A l’origine, les Indiens d’Amérique du Sud utilisaient l’écorce de condurango contre l’inappétence. Ils y avaient également recours pour soigner les morsures de serpents et les maladies cancéreuses, notamment en présence de troubles provoqués par une tumeur gastrique. Par ailleurs, l’écorce de condurango était souvent brûlée comme encens, pour purifier et protéger. Autour de 1870, cette plante sud-américaine fut utilisée pour la première fois en Europe comme plante médicinale. Elle servait essentiellement comme remède contre l’inappétence. L’écorce de condurango était préparée en infusion et le vin de condurango était très prisé pour soigner les troubles digestifs. Dès son arrivée en Europe, l’écorce de condurango a été introduite dans toutes les pharmacopées parce qu’on lui conférait le pouvoir de guérir le cancer et la Syphilis. Il s’avéra par la suite que cela n’était pas le cas et la médecine populaire ne l’utilisa plus que pour ses propriétés bénéfiques contre les troubles digestifs.
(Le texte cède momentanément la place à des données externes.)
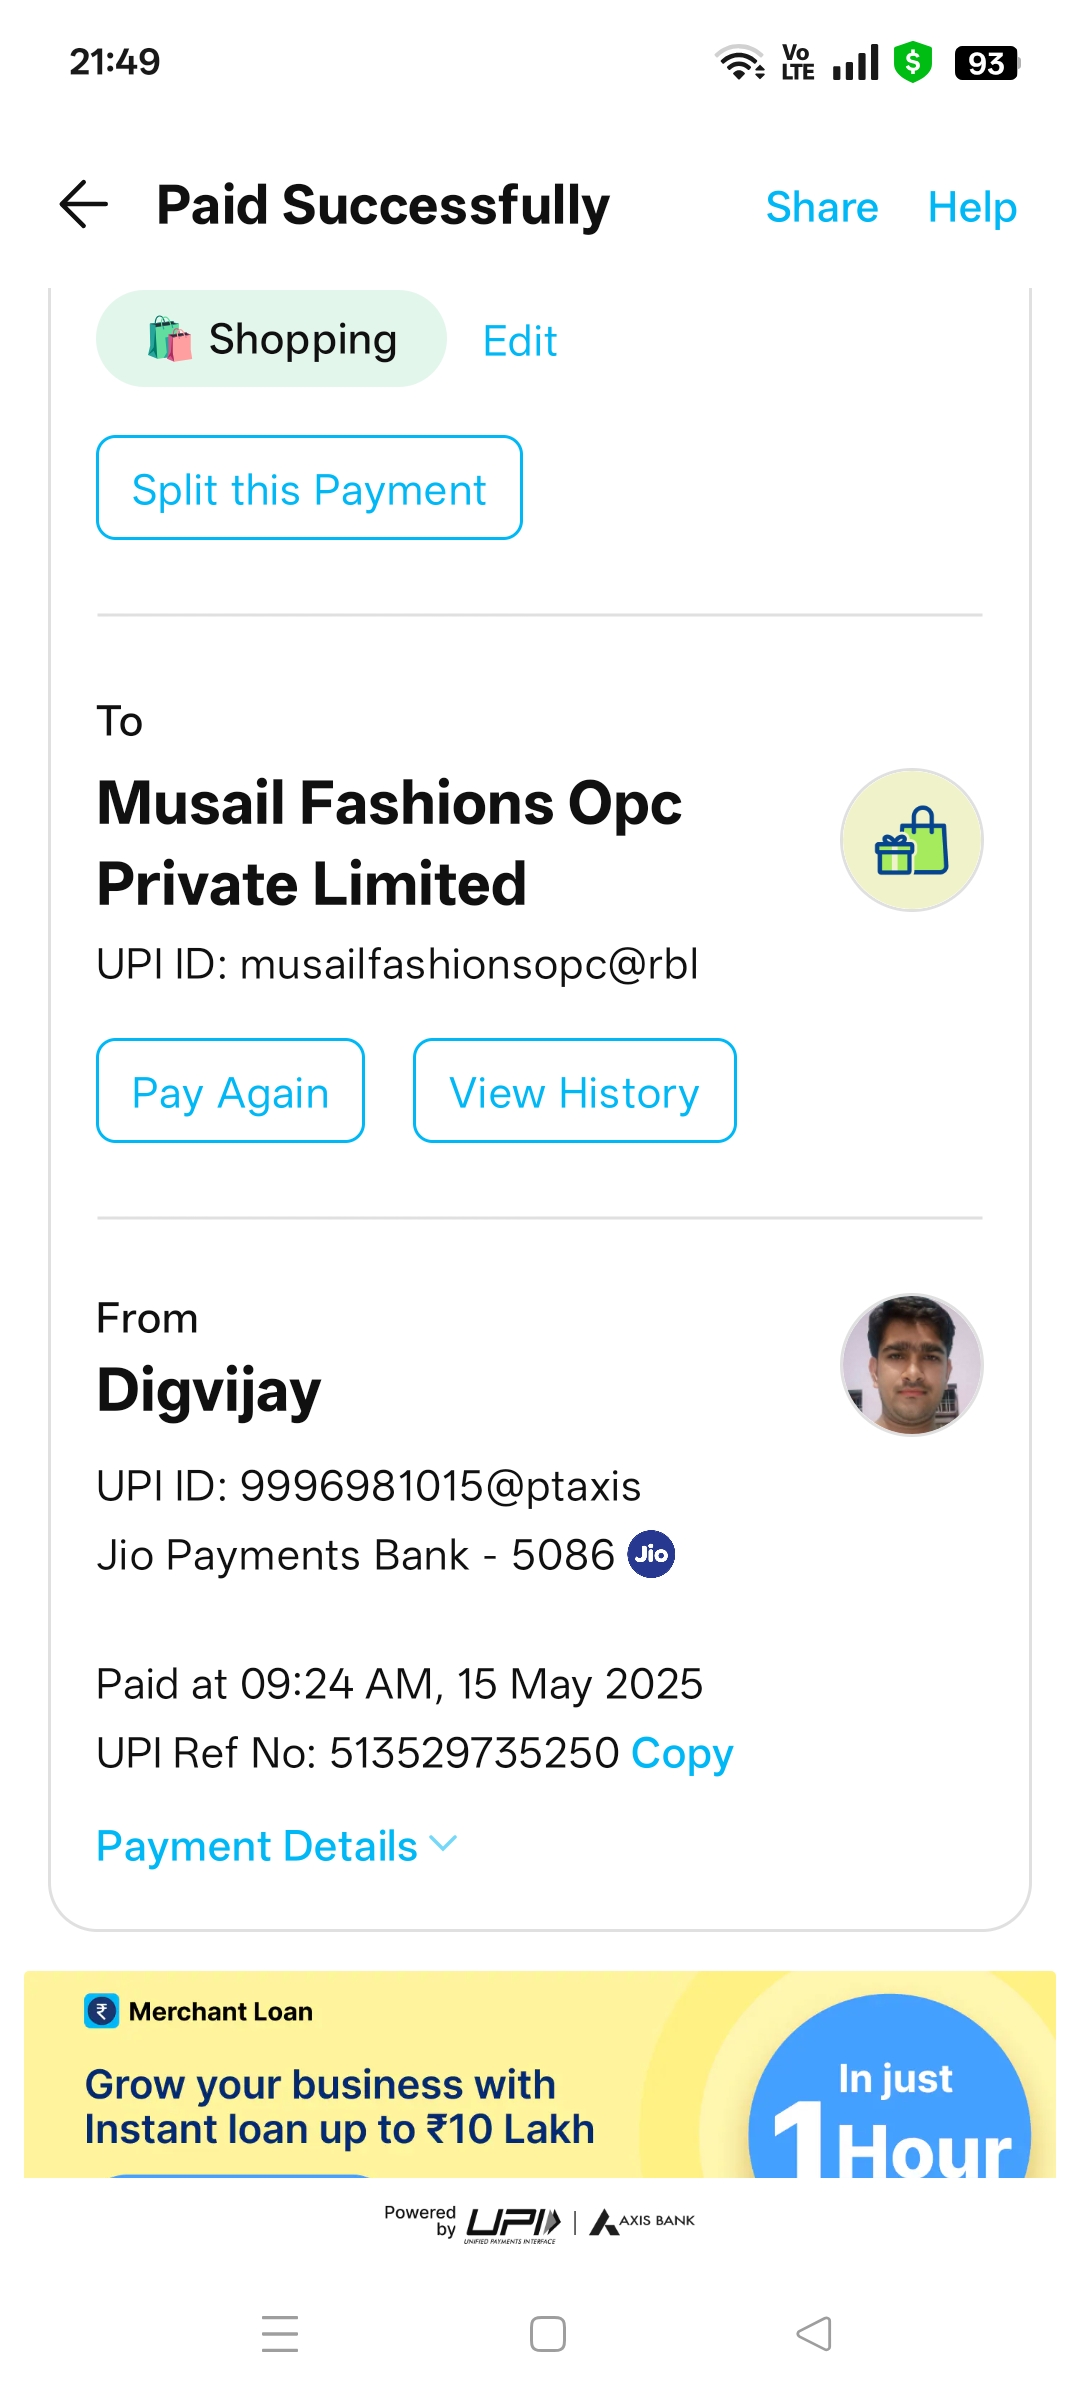Open the Shopping category tag
The image size is (1080, 2400).
click(x=271, y=339)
Parties de la plante utilisées/ substances actives

La substance active appelée „écorce de condurango“ (en latin: condurango cortex) est en fait l’écorce séchée des branches et du tronc de la plante. Transformée en poudre fine, l’écorce de condurango est utilisée directement comme médicament. Coupée finement ou broyée grossièrement, elle sert de base pour préparer des infusions, des extraits (par ex. Conduranguo extractum fluidum) ou un vin (condurango vinum). Ce remède est amer et légèrement irritant. Il est composé notamment de la substance amère condurangine (un mélange de plusieurs glucocides), de petites quantités de flavonoïdes et de coumarine.

Propriétés

L’écorce de condurango est utilisée comme tonique digestif amer pour stimuler la production de salive et de sucs gastriques; mais aussi comme calmant gastrique pour soigner l’inappétence et la dyspepsie nerveuse. On suppose que les glucocides de la condurangine ont des propriétés anti-tumorales; mais cette action n’a toutefois pas été vérifiée. On a pu par contre constater que des personnes atteintes d‘un cancer de l’estomac auxquelles ces substances avaient été administrées ont moins souffert de nausées désagréables et de violents vomissements  qui sont les symptômes fréquents des soins prodigués à ce genre de patients.

Importance dans la médecine tibétaine 

L’écorce de condurango est inconnue dans la médecine traditionnelle tibétaine. Toutefois, les médecins tibétains qui ont émigré de Bouriatie à Saint-Petersbourg, au XIXe siècle, l’ont  introduite dans leur pharmacopée et l’ont utilisée comme remède.